- Trecho do texto
::::::::
Pronto. Então, um pouco a cada mês vamos cumprindo os compromissos, e enquanto isso, vou investindo numa atividade que abandonei quando nos mudamos para o hemisfério norte: não sei sei lembram, mas lá no início do Diga as novas, eu já falava na tentativa de ter um jardim. Me contentei em cultivar algumas plantas. Quando Luiza frequentava a educação infantil no Diocesano, havia (e ainda há) uns pés de pitanga numa praceta, no que antes era o jardim do Monsenhor Adelmar. Todos os pequenos adoram aqueles arbustos que florescem no verão e explodem em frutinhas cheirosas e saborosas. Para os pequenos estudantes, as pitangueiras são verdadeiras árvores. Quando me atrasava para ir buscá-la, sempre encontrava-a com os coleguinhas a sacudir os galhos para que as frutinhas caíssem. Das últimas vezes que estive lá, vi a menina de Milliany e seus amigos fazendo o mesmo. É uma tradição que passa de Infantil para Infantil. Pois bem, certo dia, Luiza chegou em casa com a mãozinha fechada, segurando algo. Quando perguntei o que era, ela disse: "São futinhas". Na verdade, eram apenas os caroços das pitangas já degustadas. Fiz uma festa e convidei-a para que plantássemos "lá atrás".  E pedi que trouxesse mais, e, sempre que ela lembrava, trazia a mãozinha cheia de sementes. Pois bem, desse plantio, resultaram dois pés de pitanga. Quando fomos para Portugal, eles eram pequenos arbustos com pouco mais de meio metro. Tínhamos outras plantas também, mas todas morreram, não aguentaram esperar nosso retorno. Permaneceram vivas as pitangueiras.
::::::::
- Registros fornecidos
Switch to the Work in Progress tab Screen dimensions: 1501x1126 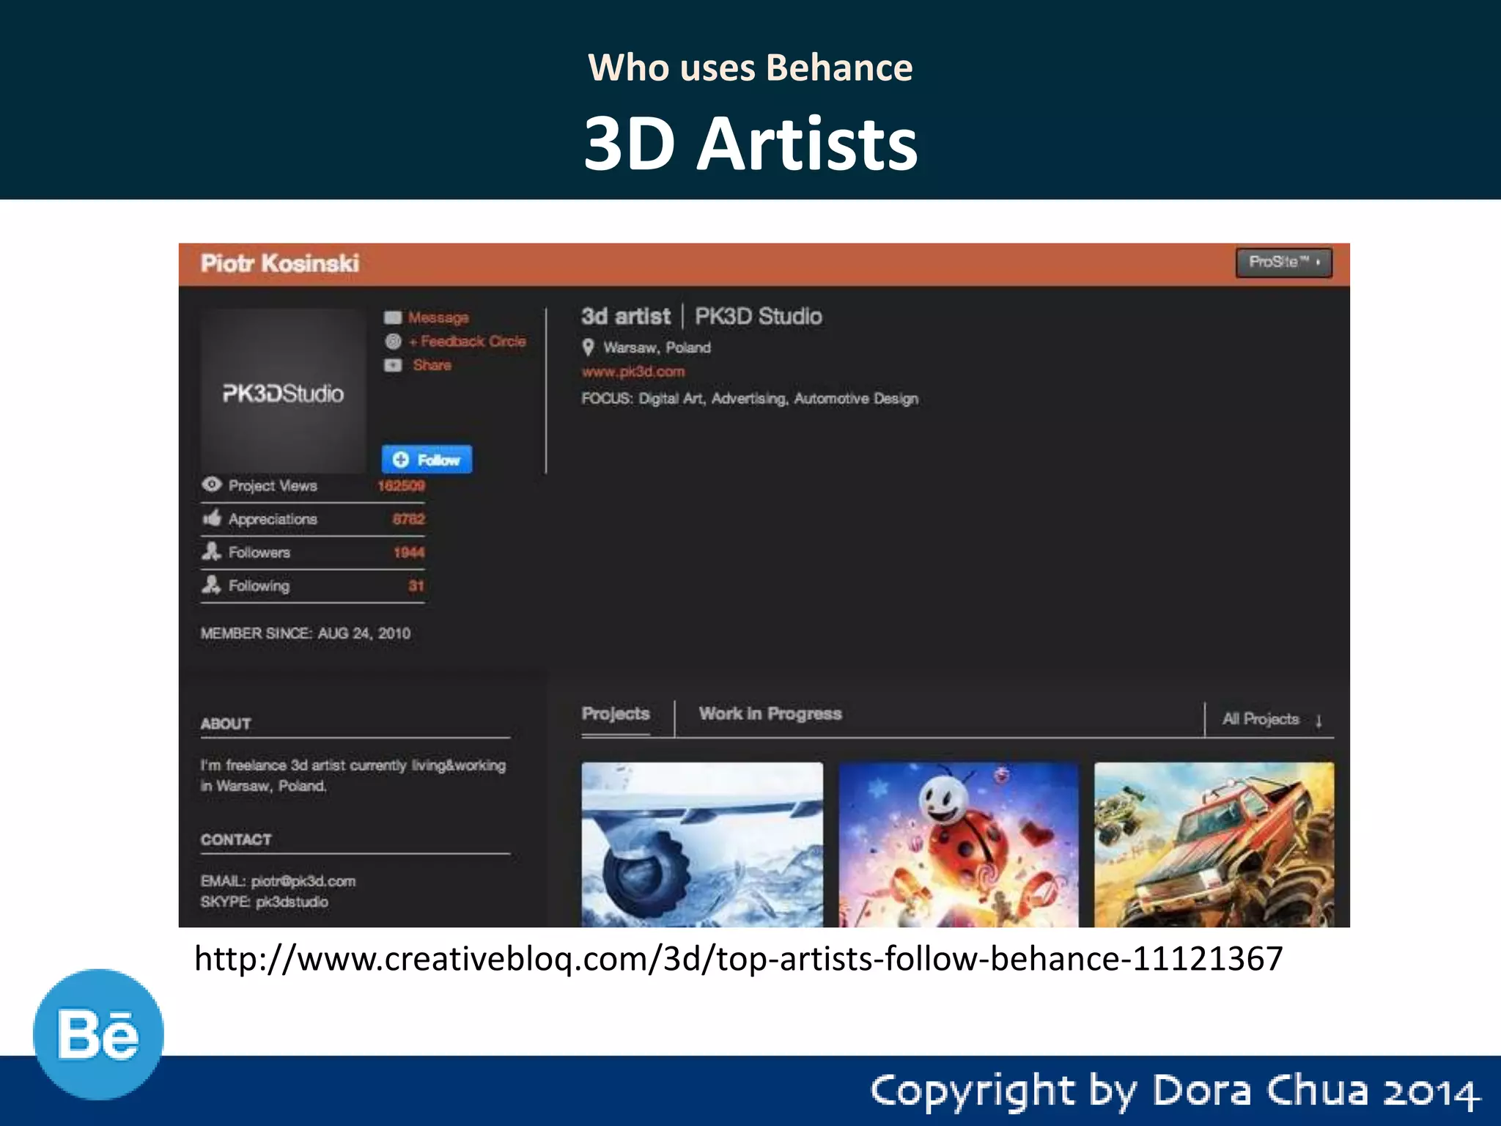770,714
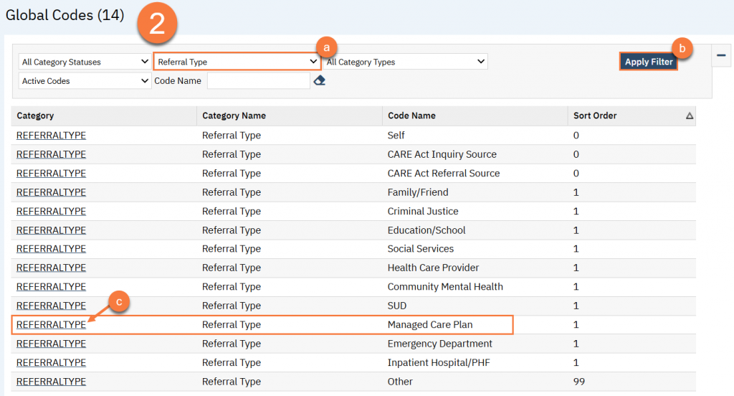
Task: Collapse the filter panel with minus button
Action: click(x=721, y=55)
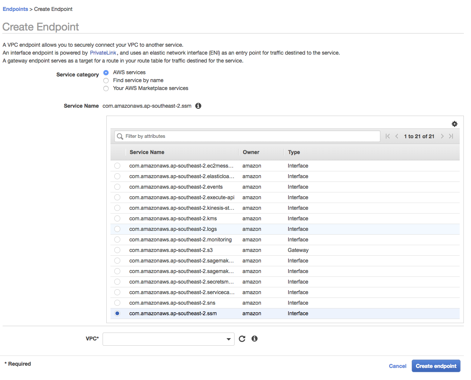Open the table settings gear icon
This screenshot has height=380, width=471.
[x=454, y=124]
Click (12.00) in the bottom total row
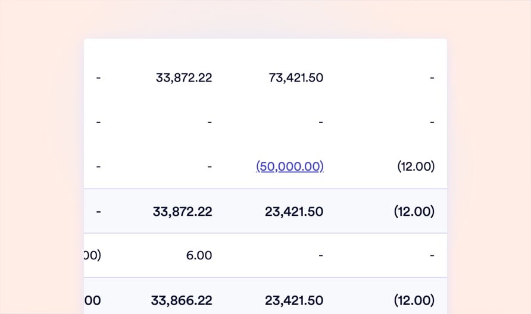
::::::::
- Instruções do exercício
Responda com base no texto sobre as pitangueiras:
1. Onde ficavam os pés de pitanga na escola Diocesano?
2. O que Luiza segurava na mãozinha fechada ao chegar em casa?
3. Que tamanho tinham as pitangueiras quando a família foi para Portugal?
Os registros são um material independente do texto.

- Resposta correta
1. Numa praceta, no que antes era o jardim do Monsenhor Adelmar.
2. Os caroços das pitangas já degustadas.
3. Eram pequenos arbustos com pouco mais de meio metro.